(Record excerpts Opens)

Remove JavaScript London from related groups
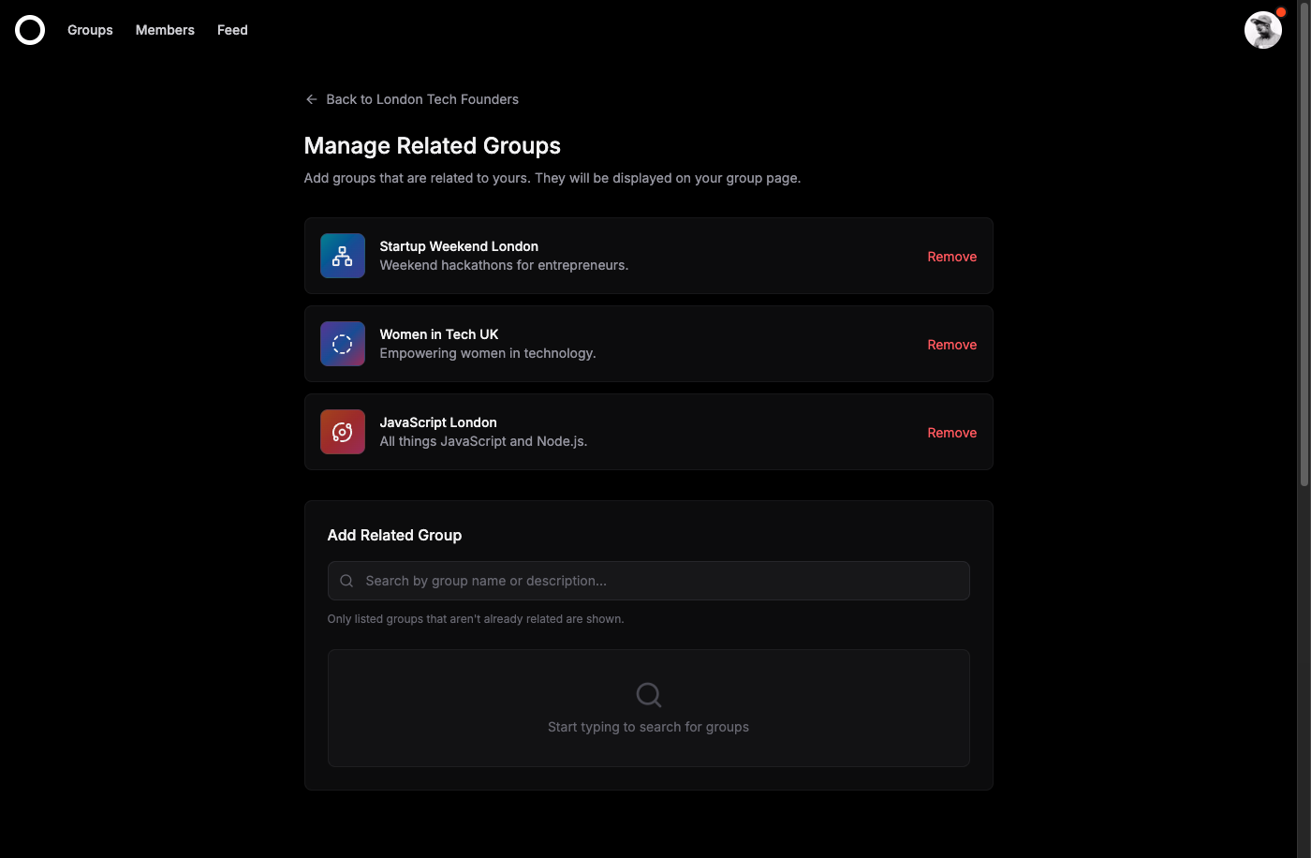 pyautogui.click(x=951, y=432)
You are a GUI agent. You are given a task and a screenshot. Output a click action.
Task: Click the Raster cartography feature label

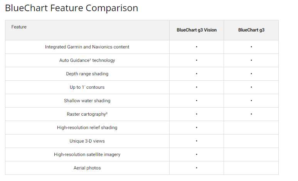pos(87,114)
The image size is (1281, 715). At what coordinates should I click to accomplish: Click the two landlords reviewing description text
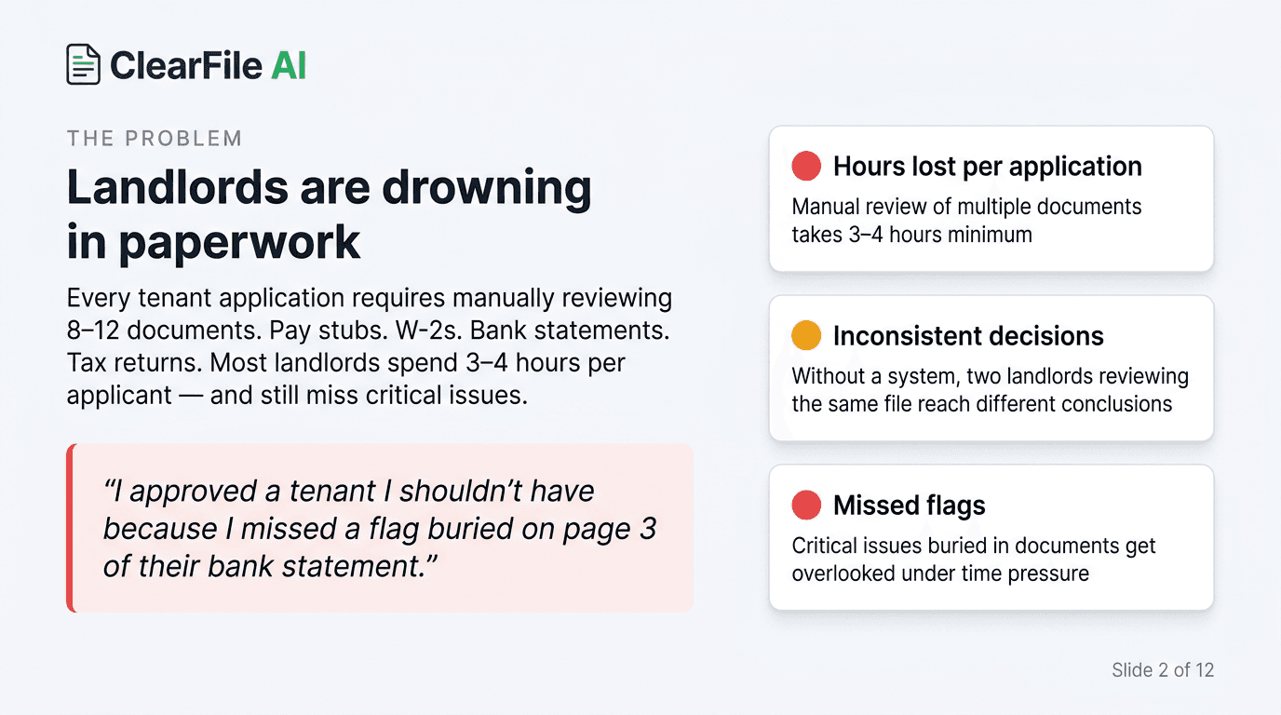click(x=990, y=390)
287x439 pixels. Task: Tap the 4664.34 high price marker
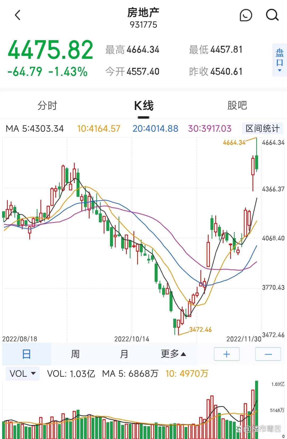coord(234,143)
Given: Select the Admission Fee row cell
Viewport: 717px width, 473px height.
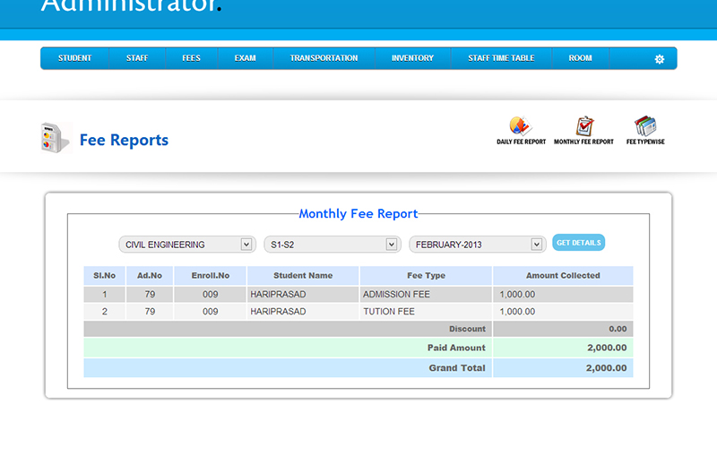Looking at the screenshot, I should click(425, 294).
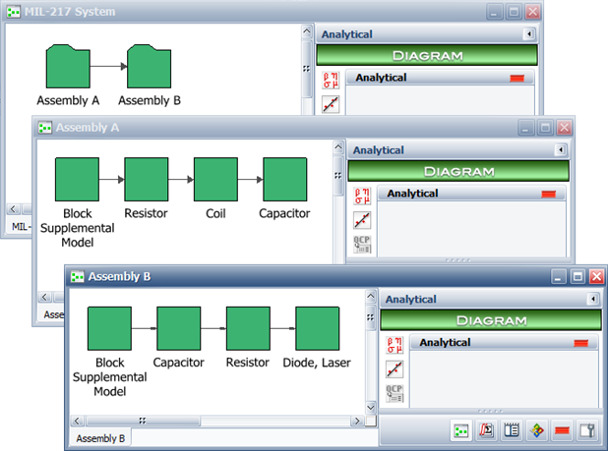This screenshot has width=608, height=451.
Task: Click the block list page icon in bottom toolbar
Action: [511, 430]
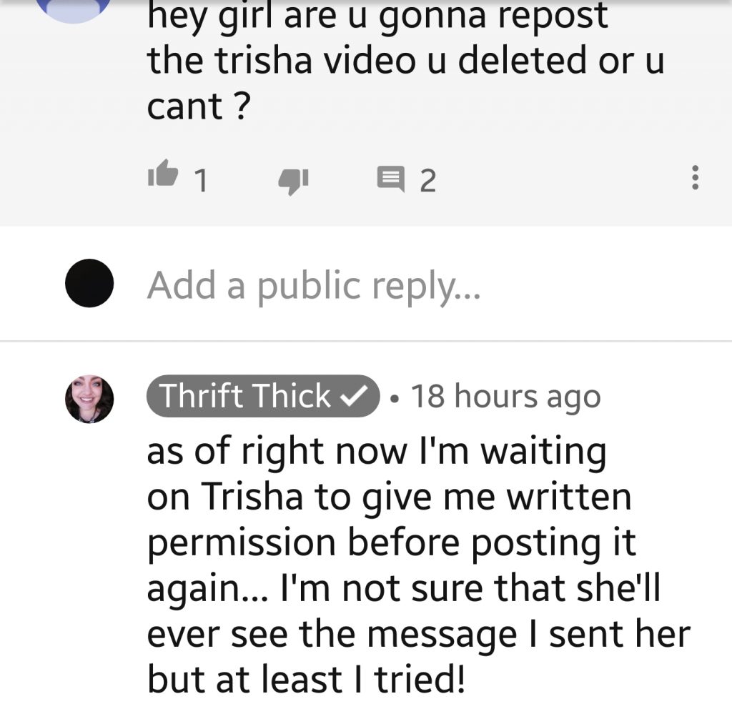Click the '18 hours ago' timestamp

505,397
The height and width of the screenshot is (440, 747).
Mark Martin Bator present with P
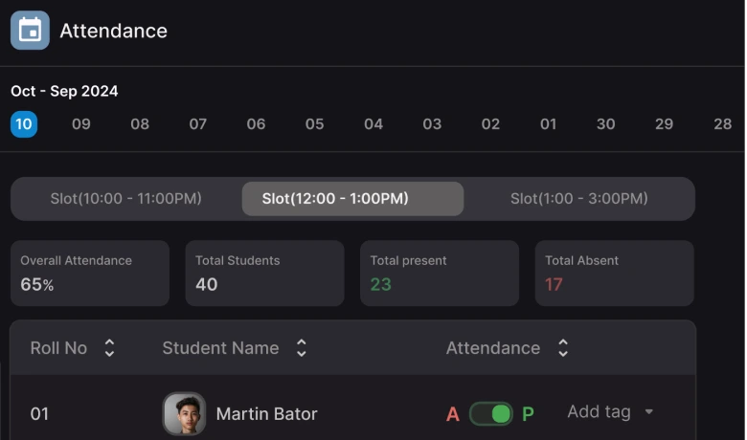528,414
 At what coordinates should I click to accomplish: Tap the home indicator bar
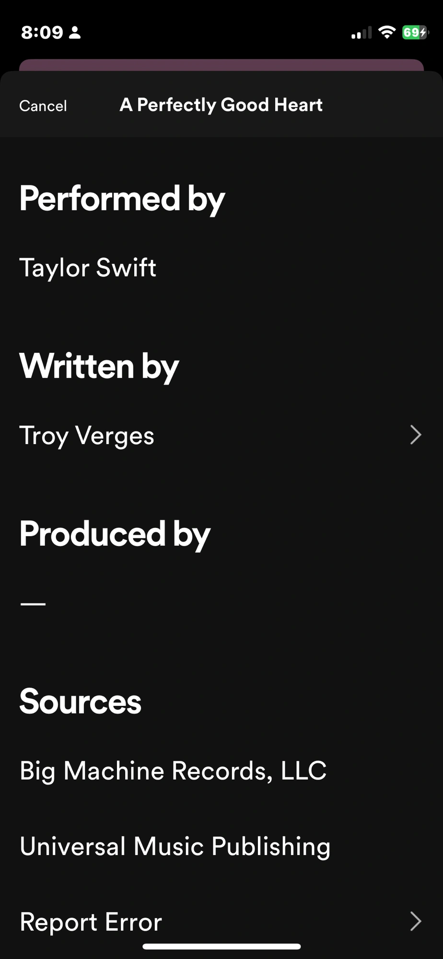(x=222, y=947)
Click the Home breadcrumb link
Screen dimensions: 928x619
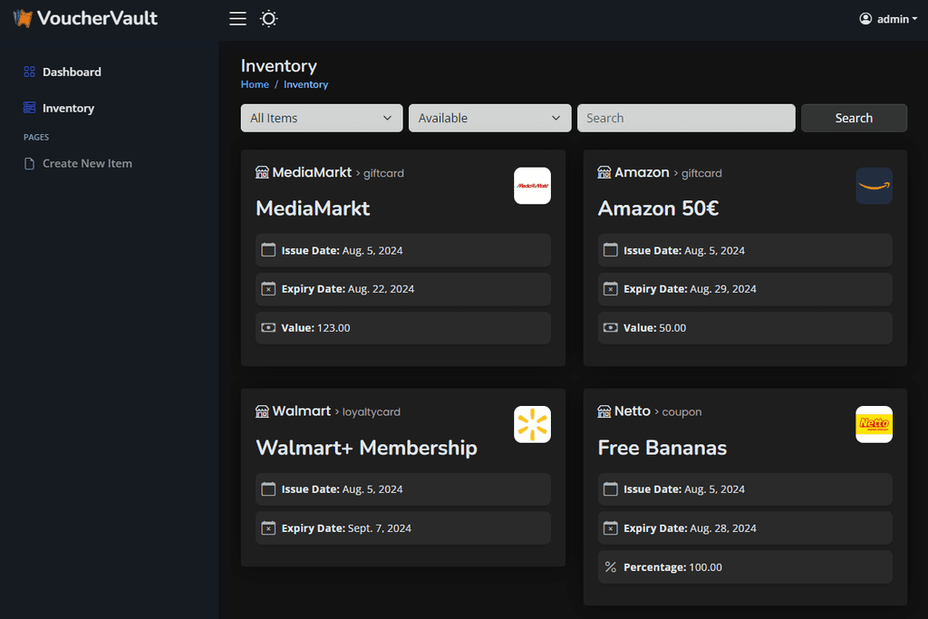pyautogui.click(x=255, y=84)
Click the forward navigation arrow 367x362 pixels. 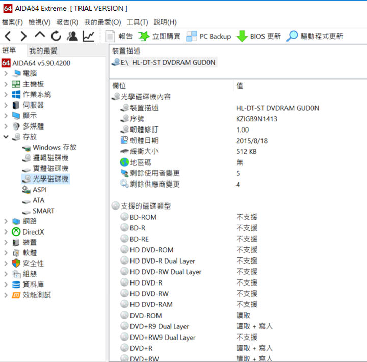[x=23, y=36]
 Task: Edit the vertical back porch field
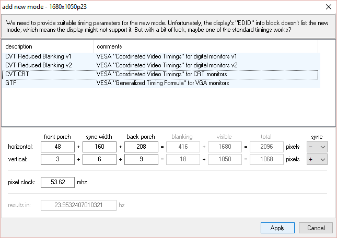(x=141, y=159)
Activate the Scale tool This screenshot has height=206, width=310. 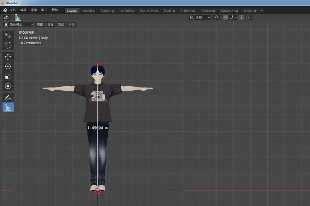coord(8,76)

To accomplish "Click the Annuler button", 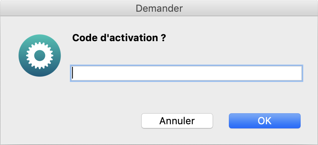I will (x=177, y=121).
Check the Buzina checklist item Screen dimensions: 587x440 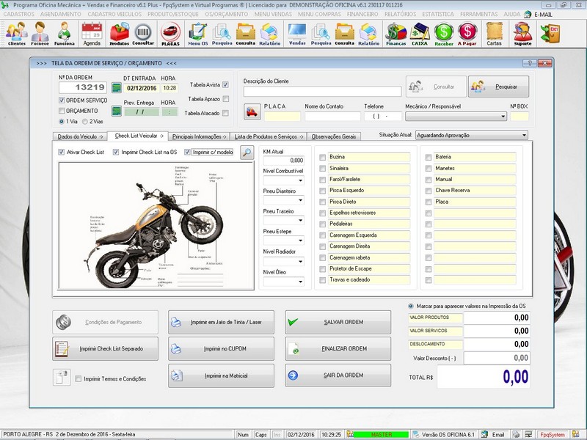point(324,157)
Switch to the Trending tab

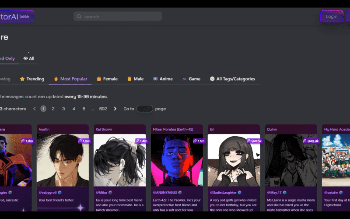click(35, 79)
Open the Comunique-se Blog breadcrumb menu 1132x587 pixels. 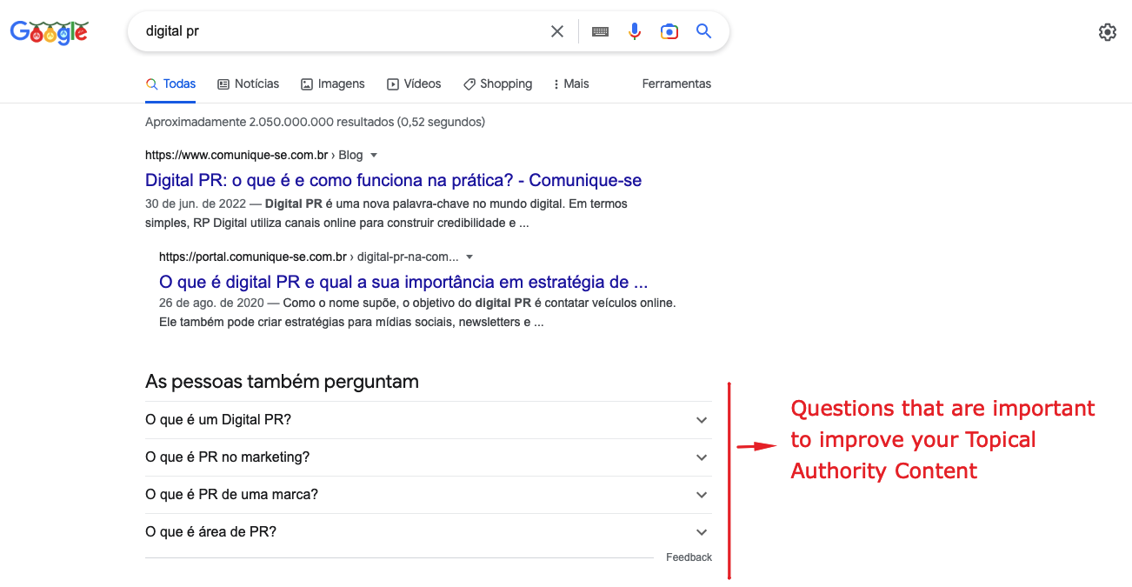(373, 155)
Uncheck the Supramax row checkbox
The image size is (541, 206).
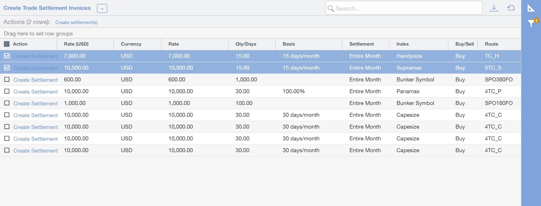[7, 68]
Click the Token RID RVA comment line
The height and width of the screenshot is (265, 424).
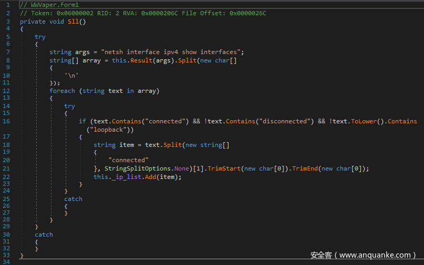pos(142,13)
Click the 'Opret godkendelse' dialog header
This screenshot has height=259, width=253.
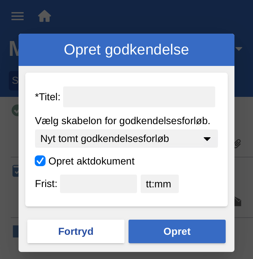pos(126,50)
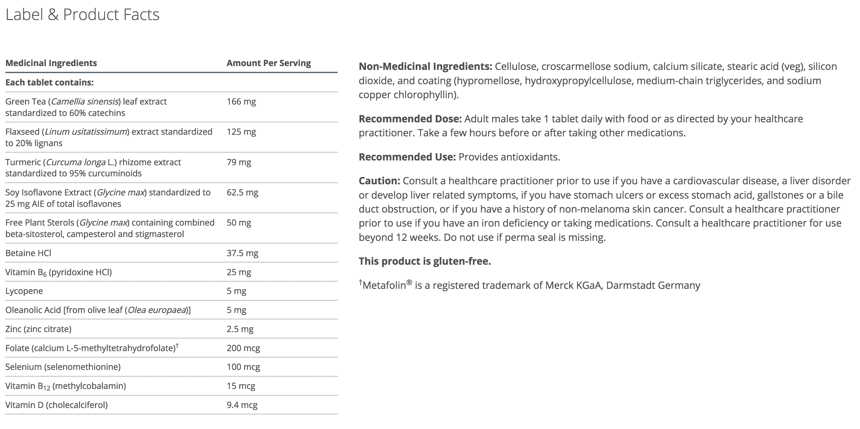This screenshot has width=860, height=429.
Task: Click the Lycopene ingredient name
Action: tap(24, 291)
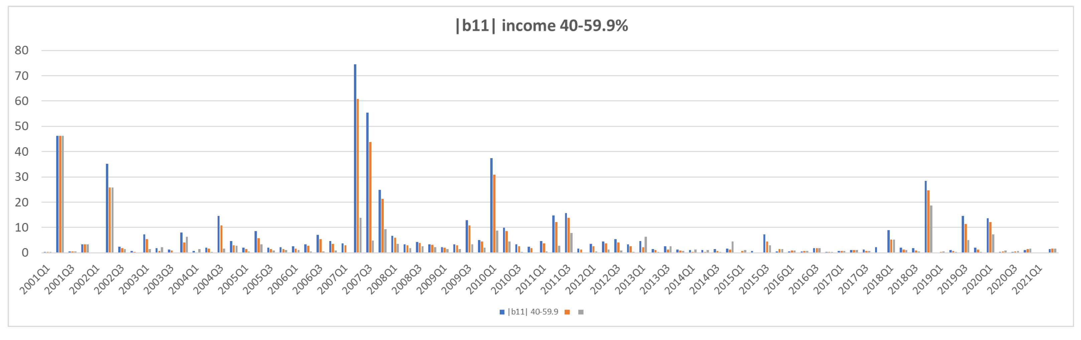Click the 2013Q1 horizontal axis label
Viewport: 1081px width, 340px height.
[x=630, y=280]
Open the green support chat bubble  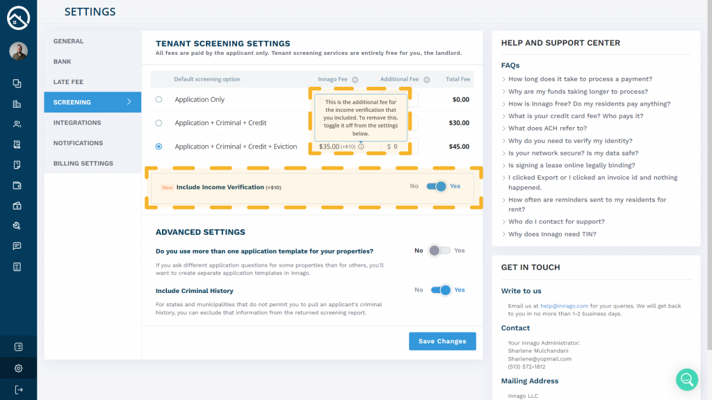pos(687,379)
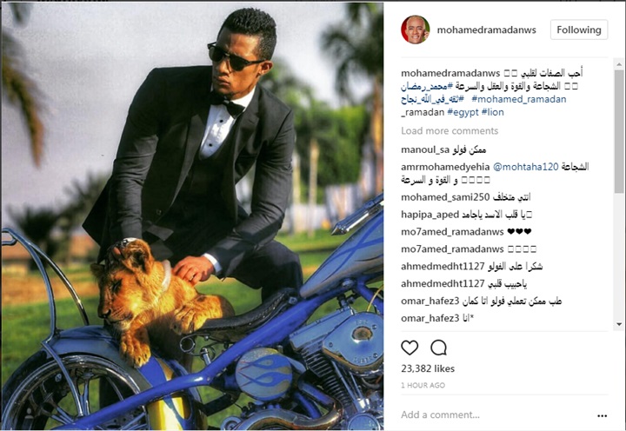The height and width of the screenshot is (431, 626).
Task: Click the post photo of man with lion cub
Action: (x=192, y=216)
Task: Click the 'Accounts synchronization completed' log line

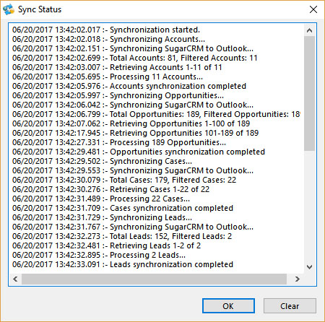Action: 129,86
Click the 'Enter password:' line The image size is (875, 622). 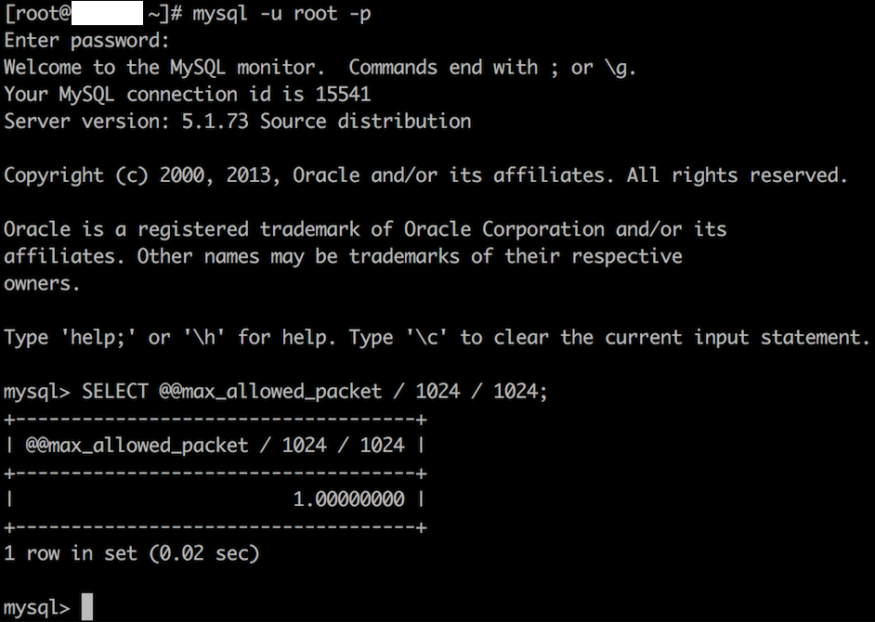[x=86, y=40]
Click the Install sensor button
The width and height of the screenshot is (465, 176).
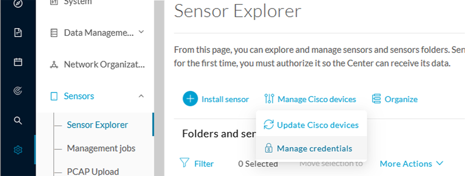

(Record excerpts Closes)

= Your objective =
Only the lines above starting with the line with "The image size is (1281, 715)." and going on through the line with "Given: Select the Admission Fee row cell" belong in the answer; repeat them exactly, minus any picture.

= Solution to this task =
The image size is (1281, 715). At what coordinates should I click to accomplish: Click the two landlords reviewing description text
click(x=990, y=390)
287x439 pixels. Task: Tap the 4664.34 high price marker
coord(234,143)
Given: Select the Admission Fee row cell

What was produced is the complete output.